[Document and screenshot pointing items]
_ _ _ _
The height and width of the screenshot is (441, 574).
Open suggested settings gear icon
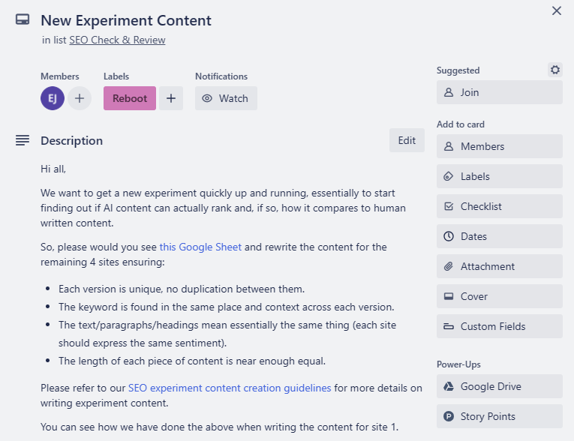tap(554, 70)
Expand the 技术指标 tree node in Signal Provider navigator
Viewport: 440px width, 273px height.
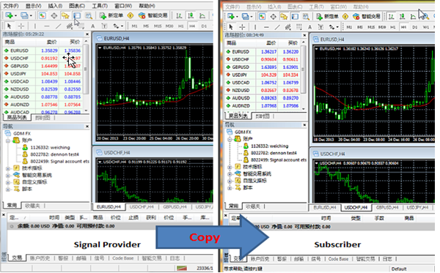pyautogui.click(x=8, y=168)
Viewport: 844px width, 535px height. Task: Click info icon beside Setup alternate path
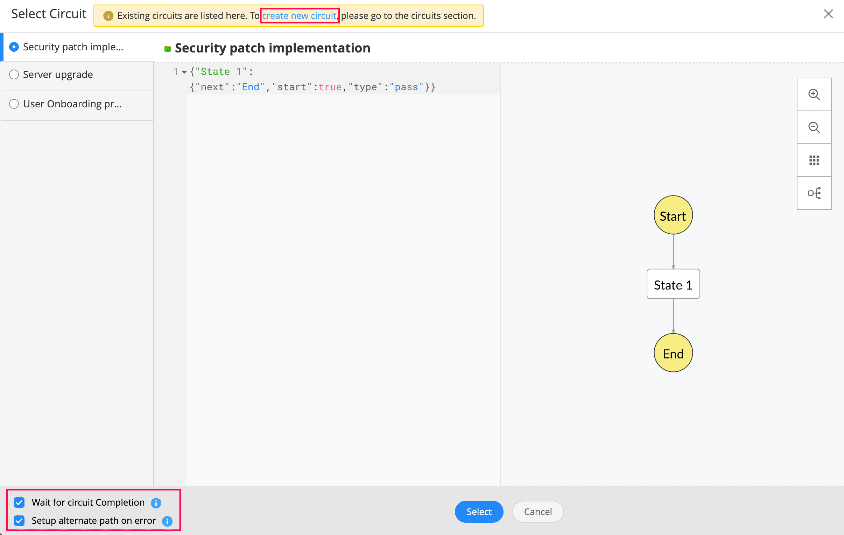167,521
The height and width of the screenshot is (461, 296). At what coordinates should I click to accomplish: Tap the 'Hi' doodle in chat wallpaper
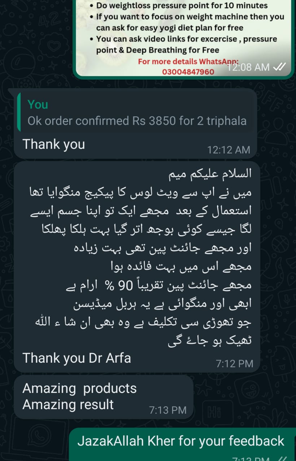(x=214, y=411)
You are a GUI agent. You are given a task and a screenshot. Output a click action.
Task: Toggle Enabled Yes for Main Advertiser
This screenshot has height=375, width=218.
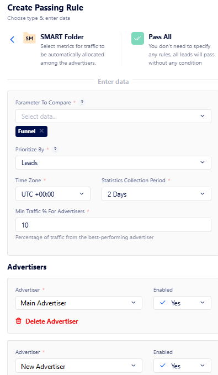[182, 303]
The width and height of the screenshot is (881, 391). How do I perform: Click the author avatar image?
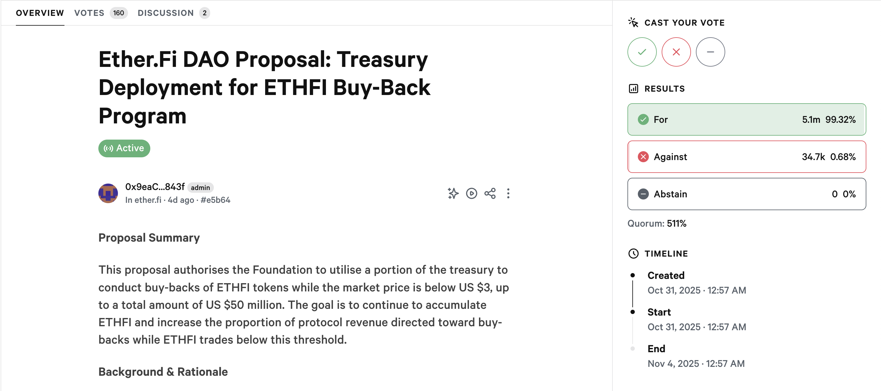pos(108,193)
_ _ _ _
Rewrite the stretch from the line containing "The width and" through the end of the items as a numbered list, omitting blank lines and leaving out the pictures.

1. The width and height of the screenshot is (881, 391). How do I perform: Click the author avatar image?
2. pos(108,193)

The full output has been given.